My nerves disintegrated into Pop Rocks bursting throughout my body. It didn’t matter what she said about the dishes; she was hired. Everything I needed to know was in how she approached the food. Like she respected it. Like she was trying to learn from it. Like she wanted to give it her best.
I could help her reach her best. The same way Jase helped me.
He could help her too. Between her and the guys, we could foster a whole new set of chefs, bring new voices to Ardena. And I could already tell she’d make me better too.
When she’d finished her bite of the dessert, she lowered the fork and turned to me. I gave a nod of encouragement.
“It’s…” She appraised the dishes again, a faint smile tugging her lips. “Really good. The progression is awesome. Everything makes sense, and the presentation is gorgeous…”
I tried not to smile at the note of something else in her voice. “But?”
Her gaze lingered on the entrée as she fought her hesitation, no doubt a holdover from whatever kitchen she’d apprenticed in during culinary school that probably drilled the expectation of never questioning the head chef. We’d work through that real quick.
She finally let the words free. “The rhubarb-glazed squab…I’d use duck instead.”

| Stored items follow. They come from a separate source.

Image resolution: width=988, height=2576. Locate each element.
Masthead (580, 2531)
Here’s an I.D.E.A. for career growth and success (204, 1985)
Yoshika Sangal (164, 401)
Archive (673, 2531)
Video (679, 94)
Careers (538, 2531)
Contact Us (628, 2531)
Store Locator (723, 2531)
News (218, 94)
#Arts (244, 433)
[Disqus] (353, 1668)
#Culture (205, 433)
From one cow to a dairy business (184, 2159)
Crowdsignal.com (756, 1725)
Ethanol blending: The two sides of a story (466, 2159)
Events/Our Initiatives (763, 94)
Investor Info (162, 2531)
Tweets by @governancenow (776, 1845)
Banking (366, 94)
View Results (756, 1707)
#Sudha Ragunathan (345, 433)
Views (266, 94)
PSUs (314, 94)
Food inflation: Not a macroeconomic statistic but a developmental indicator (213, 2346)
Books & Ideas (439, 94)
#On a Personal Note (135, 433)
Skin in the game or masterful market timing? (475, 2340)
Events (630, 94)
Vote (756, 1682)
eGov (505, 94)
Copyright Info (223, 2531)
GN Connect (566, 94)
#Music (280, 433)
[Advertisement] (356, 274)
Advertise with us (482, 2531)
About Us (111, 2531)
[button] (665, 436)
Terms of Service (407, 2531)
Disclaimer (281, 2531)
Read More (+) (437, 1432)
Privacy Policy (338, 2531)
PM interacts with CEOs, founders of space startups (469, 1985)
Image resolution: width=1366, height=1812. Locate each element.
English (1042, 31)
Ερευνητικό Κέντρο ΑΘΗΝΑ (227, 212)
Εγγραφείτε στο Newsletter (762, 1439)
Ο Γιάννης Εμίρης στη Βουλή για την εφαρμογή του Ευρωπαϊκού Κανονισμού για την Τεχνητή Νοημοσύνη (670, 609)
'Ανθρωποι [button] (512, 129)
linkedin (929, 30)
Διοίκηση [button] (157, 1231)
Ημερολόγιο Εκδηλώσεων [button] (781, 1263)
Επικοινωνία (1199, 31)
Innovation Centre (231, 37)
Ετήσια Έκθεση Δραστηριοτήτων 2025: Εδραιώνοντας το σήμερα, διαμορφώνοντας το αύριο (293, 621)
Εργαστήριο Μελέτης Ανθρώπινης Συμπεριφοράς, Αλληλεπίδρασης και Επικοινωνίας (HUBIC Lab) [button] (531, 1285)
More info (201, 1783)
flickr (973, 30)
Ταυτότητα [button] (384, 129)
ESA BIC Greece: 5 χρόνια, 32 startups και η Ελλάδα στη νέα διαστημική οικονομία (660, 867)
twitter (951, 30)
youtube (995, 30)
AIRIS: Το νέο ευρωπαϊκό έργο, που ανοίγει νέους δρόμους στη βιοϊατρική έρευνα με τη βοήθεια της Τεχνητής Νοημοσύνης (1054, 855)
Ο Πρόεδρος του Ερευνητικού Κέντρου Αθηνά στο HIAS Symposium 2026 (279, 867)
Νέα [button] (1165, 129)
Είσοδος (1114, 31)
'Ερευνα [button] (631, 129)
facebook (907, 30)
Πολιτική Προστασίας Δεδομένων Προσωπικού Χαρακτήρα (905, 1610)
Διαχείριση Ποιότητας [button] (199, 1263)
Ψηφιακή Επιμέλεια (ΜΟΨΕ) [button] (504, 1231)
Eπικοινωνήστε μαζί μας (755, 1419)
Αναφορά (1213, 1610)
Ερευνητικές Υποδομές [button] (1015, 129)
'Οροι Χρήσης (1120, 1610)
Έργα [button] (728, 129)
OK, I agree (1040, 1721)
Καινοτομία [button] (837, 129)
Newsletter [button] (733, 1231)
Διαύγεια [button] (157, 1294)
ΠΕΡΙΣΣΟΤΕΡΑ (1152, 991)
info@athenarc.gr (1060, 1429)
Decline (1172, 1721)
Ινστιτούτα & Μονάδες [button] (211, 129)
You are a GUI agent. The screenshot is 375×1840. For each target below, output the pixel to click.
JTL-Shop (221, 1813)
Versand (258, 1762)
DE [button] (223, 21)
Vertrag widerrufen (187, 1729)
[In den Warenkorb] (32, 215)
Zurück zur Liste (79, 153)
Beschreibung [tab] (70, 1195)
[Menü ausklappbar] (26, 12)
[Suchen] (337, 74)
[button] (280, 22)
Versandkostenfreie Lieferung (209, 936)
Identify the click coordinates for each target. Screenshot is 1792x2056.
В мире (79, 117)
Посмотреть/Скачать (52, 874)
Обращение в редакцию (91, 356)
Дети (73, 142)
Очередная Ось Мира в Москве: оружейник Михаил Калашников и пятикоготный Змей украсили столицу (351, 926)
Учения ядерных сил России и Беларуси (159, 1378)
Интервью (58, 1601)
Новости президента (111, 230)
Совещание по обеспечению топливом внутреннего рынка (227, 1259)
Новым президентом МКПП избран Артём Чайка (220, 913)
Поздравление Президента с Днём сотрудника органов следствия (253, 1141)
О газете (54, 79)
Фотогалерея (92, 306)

I nodded in concession and gestured at the counter. “Let’s try it.”
She beamed and reached for her apron as I went to grab the duck still in the walk-in from recipe testing earlier in the week.
Her knife skills proved to be as clean as I expected from someone who went to culinary school, and she asked the kinds of questions only someone with a strong understanding of flavor profiles and cooking techniques would. She even plated the dish to be nearly identical to the original, committing to her placement of components rather than giving her hands the chance to shake.
When it was time to taste the updated version, I let her go first, then followed her steps of smelling the dish before taking a careful bite.
She sought out my reaction, but I made her go first.
Her opinion came out quicker this time. “The texture’s not as good.”
“No. That’s why we ended up going with squab. But this has a richer flavor. It might be worth trying to combine the two.”
“You mean like rendering the duck fat and using it to cook the squab?”
“That could work. There’s a risk it will be too busy, but we won’t know until we taste it. You want to come back tomorrow and give it a try?”
She grinned. “Really?”
I grinned back. “This week is all about fine-tuning this tasting menu to submit by Friday’s competition deadline. Then we’re back to events. If you’re still interested, I’d love you to join me for both.”
“I’m so in.”
A wedge of frustration that had been jammed between my ribs for weeks dissolved as another piece of the catering puzzle settled, and an eagerness for tomorrow shimmered throughout the kitchen.
“Here,” I said, digging my phone out of my apron pocket. “I’ll email you the paperwork Jillian will need so you can bring it back tomorrow.”
A text message popped on my screen before I had the chance. I read it and froze.
“Is…everything okay?” Mack asked when I didn’t move.
It took me longer than it should have to process her question. Then longer still to answer it. As soon as I could, my body snapped into action.
“No.” I ripped off my apron and spun to find my bag. “I’m going to have Jillian email you the forms instead. I’m so sorry, but I have to go. Don’t worry about locking up.” I’d ask Jillian to handle that too. She’d have one of the guys run over if she couldn’t do it.
“Sure, no worries,” Mack said as I rushed by.
I attempted another smile, hoping to whatever goddess ruled the kitchen that I hadn’t just lost the perfect sous chef for my team, but I couldn’t worry about it now. I pushed through the door and took off for the subway, dialing Evan’s number on the way.